*PROBLEM TO WORK ON*:
Reproduce the lines from the one containing "This screenshot has width=441, height=783." through the one containing "tap(37, 108)", both included, leaving the pictures out of your answer.

*LISTED RECORDS*:
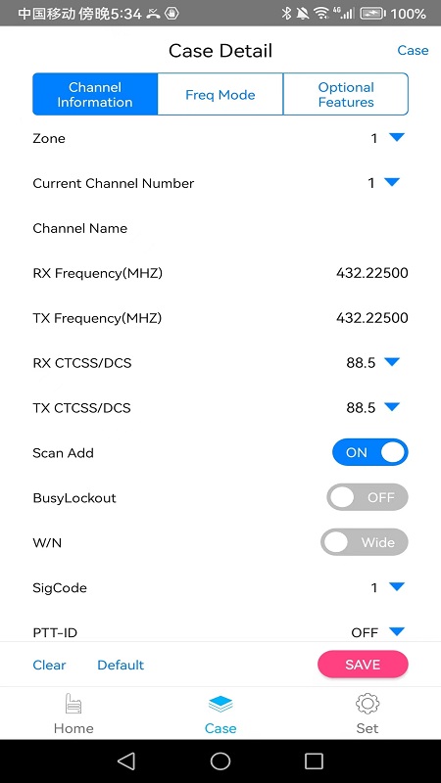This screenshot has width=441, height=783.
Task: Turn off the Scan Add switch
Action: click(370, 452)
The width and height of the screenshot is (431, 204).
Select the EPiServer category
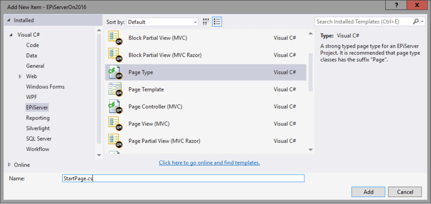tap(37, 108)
--
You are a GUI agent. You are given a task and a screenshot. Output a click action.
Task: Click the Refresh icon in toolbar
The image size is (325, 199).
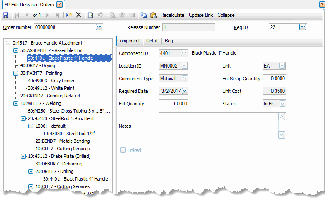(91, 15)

*RESULT OF THIS TASK*:
This screenshot has width=441, height=783.
Task: Turn off the Scan Add switch
Action: click(370, 452)
The width and height of the screenshot is (431, 204).
Select the EPiServer category
tap(37, 108)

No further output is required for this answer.